Start of The data

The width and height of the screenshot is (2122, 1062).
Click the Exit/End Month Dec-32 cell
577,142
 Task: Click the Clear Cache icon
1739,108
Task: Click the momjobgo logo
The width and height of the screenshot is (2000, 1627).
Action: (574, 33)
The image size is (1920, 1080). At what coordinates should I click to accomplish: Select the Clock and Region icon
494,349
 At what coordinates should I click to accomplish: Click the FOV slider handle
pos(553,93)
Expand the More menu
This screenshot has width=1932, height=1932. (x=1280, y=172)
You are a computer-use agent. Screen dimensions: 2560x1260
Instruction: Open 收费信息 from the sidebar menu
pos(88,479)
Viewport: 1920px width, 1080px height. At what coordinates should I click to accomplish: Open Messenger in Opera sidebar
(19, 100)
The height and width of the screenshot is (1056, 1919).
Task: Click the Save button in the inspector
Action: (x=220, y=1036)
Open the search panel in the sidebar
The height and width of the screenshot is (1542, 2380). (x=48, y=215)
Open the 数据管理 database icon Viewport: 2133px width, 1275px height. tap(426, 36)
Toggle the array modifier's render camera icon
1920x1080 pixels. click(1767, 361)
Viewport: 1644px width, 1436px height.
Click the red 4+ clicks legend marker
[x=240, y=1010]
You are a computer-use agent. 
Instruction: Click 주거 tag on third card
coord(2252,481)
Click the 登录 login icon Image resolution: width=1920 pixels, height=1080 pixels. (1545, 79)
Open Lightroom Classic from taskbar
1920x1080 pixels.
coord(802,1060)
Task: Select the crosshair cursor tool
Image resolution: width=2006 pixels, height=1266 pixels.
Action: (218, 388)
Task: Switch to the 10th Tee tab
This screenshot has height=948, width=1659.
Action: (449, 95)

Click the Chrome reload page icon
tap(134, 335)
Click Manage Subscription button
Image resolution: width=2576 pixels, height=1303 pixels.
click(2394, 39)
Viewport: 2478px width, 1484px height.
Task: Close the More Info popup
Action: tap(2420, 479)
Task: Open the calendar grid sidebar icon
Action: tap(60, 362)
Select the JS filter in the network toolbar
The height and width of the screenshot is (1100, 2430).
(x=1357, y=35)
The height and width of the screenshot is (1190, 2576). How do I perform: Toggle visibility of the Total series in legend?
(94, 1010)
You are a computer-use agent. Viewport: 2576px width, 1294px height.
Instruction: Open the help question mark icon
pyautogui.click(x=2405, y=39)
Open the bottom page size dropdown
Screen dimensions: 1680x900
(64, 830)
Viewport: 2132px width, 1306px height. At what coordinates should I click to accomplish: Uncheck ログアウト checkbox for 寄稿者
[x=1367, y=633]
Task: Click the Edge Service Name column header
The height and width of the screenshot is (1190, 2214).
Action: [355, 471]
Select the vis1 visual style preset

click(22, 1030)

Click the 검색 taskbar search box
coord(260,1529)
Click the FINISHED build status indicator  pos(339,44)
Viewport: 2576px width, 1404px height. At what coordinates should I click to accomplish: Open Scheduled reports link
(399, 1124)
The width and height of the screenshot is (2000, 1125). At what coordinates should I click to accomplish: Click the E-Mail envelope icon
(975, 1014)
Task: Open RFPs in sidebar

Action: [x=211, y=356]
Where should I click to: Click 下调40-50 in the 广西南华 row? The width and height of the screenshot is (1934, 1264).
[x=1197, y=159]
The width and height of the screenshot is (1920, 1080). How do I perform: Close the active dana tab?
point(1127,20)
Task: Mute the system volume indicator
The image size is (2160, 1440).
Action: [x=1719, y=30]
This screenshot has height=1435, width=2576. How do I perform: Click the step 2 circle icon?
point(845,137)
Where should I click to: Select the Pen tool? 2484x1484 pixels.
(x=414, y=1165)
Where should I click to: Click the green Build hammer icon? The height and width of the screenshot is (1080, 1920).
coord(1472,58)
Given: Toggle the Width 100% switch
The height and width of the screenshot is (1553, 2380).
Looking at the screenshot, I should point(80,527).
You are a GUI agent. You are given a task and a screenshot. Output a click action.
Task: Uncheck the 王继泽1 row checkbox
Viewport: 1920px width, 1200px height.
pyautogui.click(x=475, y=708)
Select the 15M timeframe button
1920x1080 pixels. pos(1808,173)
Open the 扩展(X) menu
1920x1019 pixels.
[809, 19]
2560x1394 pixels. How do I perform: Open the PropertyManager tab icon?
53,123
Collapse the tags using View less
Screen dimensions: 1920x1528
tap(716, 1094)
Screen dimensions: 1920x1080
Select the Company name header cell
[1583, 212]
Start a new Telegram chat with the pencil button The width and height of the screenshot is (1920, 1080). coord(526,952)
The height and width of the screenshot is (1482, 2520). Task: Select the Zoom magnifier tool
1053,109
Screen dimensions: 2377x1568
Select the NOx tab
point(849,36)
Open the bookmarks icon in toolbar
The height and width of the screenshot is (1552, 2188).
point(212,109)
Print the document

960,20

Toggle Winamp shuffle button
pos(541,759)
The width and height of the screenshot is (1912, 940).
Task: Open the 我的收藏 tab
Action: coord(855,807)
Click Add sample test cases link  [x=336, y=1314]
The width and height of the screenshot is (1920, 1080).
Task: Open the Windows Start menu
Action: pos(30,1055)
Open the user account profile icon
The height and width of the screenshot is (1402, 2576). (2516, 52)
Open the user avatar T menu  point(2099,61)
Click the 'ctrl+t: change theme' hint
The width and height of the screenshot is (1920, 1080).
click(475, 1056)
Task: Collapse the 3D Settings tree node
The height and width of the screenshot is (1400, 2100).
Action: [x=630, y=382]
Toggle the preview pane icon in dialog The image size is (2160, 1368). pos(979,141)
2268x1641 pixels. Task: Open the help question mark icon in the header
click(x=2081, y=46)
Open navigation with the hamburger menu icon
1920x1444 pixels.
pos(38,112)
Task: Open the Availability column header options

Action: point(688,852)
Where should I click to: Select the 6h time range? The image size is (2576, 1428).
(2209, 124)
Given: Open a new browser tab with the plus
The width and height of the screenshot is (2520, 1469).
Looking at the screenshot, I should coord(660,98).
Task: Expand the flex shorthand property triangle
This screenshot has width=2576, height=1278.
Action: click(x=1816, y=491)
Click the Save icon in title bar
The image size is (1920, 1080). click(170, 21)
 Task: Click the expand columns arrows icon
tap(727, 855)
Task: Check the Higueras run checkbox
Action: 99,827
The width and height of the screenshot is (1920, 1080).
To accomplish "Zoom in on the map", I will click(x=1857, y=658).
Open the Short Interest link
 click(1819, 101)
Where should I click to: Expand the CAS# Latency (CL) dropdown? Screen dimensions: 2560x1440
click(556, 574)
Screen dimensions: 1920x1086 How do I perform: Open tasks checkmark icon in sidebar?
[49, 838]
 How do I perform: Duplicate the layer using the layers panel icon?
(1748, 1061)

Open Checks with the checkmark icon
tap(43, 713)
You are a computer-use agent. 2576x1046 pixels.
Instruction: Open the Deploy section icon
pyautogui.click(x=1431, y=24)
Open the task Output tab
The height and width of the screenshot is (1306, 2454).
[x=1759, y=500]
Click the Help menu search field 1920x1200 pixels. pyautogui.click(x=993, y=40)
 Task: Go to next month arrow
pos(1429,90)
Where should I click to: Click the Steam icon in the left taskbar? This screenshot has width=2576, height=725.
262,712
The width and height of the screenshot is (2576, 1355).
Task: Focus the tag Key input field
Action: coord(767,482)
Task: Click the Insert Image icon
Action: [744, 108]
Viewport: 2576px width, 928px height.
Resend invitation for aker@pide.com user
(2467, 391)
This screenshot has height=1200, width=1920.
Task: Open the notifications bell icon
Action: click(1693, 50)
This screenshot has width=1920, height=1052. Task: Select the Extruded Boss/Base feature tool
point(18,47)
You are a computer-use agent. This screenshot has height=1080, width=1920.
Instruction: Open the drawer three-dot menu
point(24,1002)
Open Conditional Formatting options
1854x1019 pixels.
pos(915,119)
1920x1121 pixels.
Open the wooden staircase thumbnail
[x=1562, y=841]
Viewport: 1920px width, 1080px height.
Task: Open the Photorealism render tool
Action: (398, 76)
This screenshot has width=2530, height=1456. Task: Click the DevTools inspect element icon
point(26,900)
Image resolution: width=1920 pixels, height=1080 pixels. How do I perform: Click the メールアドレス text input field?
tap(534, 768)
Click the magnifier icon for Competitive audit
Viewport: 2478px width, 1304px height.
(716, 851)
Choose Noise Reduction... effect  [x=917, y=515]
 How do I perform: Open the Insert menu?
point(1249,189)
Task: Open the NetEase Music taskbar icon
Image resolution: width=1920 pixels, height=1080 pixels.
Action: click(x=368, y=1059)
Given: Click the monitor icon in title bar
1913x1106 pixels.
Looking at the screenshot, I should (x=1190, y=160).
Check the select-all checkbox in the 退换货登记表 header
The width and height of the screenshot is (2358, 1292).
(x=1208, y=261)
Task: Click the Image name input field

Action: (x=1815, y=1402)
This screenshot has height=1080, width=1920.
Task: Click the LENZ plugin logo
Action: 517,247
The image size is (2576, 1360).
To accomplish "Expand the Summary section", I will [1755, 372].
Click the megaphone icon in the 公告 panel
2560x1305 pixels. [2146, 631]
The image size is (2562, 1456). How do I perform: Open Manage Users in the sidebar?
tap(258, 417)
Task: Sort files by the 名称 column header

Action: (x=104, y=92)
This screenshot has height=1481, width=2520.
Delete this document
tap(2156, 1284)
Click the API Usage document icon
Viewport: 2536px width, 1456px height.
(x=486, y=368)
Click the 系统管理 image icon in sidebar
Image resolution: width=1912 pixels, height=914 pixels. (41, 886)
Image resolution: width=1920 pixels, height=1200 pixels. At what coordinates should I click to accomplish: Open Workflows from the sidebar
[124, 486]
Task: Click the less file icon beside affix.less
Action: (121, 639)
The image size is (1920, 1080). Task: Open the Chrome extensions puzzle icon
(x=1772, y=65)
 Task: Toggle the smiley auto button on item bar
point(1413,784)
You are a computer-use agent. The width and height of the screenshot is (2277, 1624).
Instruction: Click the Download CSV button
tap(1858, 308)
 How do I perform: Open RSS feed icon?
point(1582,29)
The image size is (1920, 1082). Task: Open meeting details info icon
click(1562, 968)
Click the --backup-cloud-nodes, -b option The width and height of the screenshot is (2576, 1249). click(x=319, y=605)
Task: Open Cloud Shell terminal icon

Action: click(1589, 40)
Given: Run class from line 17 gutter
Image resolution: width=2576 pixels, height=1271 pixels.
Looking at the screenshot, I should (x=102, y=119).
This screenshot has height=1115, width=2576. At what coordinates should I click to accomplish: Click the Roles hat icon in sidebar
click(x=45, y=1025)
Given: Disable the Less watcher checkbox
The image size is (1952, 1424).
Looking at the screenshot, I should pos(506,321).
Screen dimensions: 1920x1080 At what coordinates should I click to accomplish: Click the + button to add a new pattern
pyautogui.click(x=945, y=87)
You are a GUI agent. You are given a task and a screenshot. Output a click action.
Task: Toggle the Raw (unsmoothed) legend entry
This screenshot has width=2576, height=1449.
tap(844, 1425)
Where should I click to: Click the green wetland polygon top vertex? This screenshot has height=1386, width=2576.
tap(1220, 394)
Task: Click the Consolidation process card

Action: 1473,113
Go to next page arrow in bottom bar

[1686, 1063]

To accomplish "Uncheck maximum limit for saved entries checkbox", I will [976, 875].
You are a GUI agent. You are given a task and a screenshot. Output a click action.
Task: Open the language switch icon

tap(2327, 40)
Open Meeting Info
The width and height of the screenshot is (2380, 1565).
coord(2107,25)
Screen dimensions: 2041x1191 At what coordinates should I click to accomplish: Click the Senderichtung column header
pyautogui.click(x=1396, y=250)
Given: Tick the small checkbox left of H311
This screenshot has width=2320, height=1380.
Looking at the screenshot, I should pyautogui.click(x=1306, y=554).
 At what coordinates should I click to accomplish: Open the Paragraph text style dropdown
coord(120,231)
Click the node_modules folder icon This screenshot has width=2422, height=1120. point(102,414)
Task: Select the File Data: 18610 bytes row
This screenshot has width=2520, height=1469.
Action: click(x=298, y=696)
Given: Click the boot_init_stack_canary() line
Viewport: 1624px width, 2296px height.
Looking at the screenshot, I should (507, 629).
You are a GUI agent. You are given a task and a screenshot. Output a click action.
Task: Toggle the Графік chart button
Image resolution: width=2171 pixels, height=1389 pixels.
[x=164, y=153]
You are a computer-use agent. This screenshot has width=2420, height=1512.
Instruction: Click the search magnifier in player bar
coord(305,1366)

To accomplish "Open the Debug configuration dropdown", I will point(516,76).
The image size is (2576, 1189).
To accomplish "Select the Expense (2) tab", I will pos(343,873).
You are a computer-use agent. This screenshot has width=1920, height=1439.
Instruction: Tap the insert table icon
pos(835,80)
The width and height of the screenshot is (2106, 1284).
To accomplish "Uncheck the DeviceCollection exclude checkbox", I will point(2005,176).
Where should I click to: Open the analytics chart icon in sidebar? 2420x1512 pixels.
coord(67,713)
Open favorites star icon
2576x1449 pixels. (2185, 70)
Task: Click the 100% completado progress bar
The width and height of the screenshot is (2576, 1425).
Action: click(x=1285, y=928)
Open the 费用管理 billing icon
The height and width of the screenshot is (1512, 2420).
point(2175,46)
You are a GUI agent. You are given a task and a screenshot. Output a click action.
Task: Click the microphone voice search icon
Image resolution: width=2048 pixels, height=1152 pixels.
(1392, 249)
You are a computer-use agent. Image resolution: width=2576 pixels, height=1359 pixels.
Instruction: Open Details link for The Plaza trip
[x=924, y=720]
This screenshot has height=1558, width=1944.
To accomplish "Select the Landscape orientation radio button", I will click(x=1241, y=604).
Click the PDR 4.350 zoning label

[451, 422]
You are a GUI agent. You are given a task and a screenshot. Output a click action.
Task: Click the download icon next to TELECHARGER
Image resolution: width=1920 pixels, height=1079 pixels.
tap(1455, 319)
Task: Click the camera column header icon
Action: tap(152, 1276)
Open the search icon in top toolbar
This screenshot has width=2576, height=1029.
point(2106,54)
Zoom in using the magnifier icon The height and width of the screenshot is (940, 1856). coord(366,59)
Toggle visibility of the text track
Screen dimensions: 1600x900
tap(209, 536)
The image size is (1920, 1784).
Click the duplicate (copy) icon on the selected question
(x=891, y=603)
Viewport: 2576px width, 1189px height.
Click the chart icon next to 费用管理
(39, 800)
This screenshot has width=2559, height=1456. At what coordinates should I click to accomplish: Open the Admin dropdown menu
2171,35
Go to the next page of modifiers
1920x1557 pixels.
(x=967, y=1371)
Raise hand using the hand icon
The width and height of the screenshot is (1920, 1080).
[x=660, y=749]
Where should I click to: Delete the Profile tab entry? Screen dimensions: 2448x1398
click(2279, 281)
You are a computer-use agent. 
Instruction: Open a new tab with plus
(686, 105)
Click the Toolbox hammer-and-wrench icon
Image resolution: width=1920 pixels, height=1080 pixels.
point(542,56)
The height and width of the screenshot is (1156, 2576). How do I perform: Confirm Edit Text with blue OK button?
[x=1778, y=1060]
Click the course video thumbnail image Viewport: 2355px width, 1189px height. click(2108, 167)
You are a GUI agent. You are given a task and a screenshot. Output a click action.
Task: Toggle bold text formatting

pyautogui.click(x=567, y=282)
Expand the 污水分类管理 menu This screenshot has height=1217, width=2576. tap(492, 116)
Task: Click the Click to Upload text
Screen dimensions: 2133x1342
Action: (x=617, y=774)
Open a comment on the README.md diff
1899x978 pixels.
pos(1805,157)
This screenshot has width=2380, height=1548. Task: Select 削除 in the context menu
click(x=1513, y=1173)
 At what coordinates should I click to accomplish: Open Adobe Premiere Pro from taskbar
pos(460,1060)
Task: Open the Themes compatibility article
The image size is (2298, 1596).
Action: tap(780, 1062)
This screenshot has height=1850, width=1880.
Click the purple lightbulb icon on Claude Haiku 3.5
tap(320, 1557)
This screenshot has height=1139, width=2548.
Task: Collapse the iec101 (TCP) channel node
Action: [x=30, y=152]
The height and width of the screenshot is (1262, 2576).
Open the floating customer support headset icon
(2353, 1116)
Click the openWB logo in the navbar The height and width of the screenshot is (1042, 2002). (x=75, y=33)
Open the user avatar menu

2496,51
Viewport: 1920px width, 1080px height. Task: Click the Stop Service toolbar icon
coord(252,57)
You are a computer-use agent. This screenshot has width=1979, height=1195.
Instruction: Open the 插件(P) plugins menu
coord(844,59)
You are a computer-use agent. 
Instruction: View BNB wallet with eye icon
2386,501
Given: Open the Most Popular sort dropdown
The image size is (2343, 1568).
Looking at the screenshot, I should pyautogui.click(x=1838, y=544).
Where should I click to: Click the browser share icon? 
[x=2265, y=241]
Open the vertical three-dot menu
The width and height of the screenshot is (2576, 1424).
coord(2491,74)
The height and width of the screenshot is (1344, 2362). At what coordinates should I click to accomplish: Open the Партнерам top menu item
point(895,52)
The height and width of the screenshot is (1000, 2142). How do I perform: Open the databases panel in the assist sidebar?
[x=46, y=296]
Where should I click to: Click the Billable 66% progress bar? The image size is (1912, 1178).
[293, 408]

End of The data

Activity: Your answer should be the lines above that contain the word "computer", copied out.

Answer for the task:
You are a computer-use agent. Screen dimensions: 2560x1260
You are a computer-use agent. 
You are a computer-use agent. Viewport: 2576px width, 1294px height.
You are a computer-use agent. 2576x1046 pixels.
You are a computer-use agent. This screenshot has height=1080, width=1920.
You are a computer-use agent. The width and height of the screenshot is (2277, 1624).
You are a computer-use agent. This screenshot has width=2420, height=1512.
You are a computer-use agent. This screenshot has width=1920, height=1439.
You are a computer-use agent. Image resolution: width=2576 pixels, height=1359 pixels.
You are a computer-use agent. 
You are a computer-use agent. This screenshot has width=1979, height=1195.
You are a computer-use agent. 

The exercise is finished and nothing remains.